**Task prompt:** Copy the text about stateless Palestinian refugees in Lebanon word for word, in full.

**Passage provided:**
━━━━━━━━━━━━━━━━━━━━
Abu Mouhammad, 65, hugs his middle son Ahmad, maybe for the last time, before the 25-year-old boards a mid-sized wooden boat leaving from the north shore of Lebanon, near Tripoli, and headed somewhere toward the Mediterranean countries of Europe. Abu Mouhammad has not been able to bequeath his sons and daughters anything except the status of being “Palestinian non-IDs,” and so Ahmad was illegally migrating, off to seek a future elsewhere.
According to the Palestinian Central Bureau of Statistics, more than 174,000 Palestinians officially recognized as refugees live in Lebanon, while an estimated 4,000 more Palestinians are refugees in the country but do not have any official status. They are stateless – the so-called “non-IDs.”
The statelessness problem arose when Israel conducted its Six-Day War in 1967, occupying the West Bank and Gaza. Afterward, many Palestinian freedom fighters based themselves in Jordan. After the Jordanian Civil War in 1970, these freedom fighters were forced out of the country, and many of them fled to Lebanon (many others went to Syria). Individuals from the West Bank held Jordanian passports, while those who were originally from the Gaza Strip held passports issued by the Egyptian administration. But the Jordanian and Egyptian authorities suspended the renewal of these IDs, and Lebanon did not issue new IDs to them. And so these refugees found themselves stateless.
━━━━━━━━━━━━━━━━━━━━
**Collected material:**
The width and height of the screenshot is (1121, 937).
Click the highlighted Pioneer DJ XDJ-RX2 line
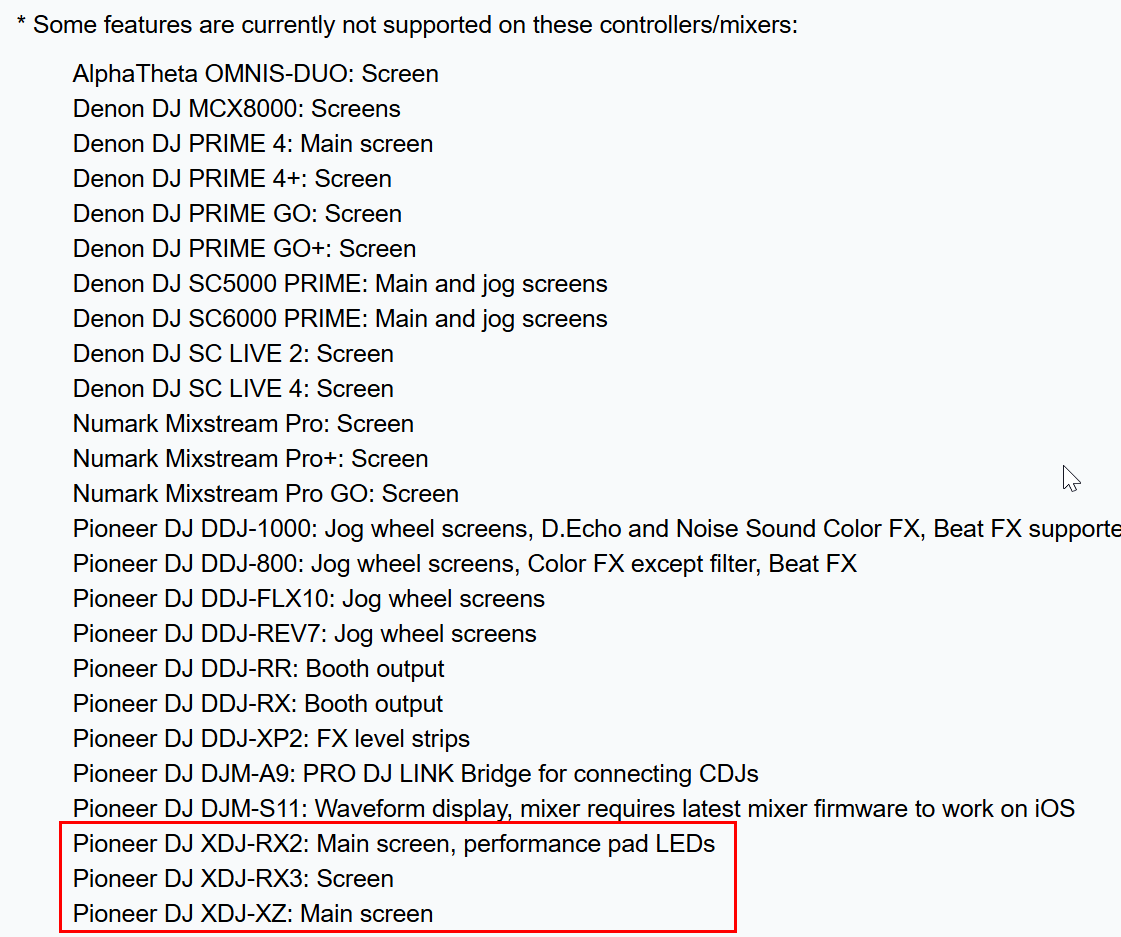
━━━━━━━━━━━━━━━━━━━━
**Correct result:**
Abu Mouhammad, 65, hugs his middle son Ahmad, maybe for the last time, before the 25-year-old boards a mid-sized wooden boat leaving from the north shore of Lebanon, near Tripoli, and headed somewhere toward the Mediterranean countries of Europe. Abu Mouhammad has not been able to bequeath his sons and daughters anything except the status of being “Palestinian non-IDs,” and so Ahmad was illegally migrating, off to seek a future elsewhere.
According to the Palestinian Central Bureau of Statistics, more than 174,000 Palestinians officially recognized as refugees live in Lebanon, while an estimated 4,000 more Palestinians are refugees in the country but do not have any official status. They are stateless – the so-called “non-IDs.”
The statelessness problem arose when Israel conducted its Six-Day War in 1967, occupying the West Bank and Gaza. Afterward, many Palestinian freedom fighters based themselves in Jordan. After the Jordanian Civil War in 1970, these freedom fighters were forced out of the country, and many of them fled to Lebanon (many others went to Syria). Individuals from the West Bank held Jordanian passports, while those who were originally from the Gaza Strip held passports issued by the Egyptian administration. But the Jordanian and Egyptian authorities suspended the renewal of these IDs, and Lebanon did not issue new IDs to them. And so these refugees found themselves stateless.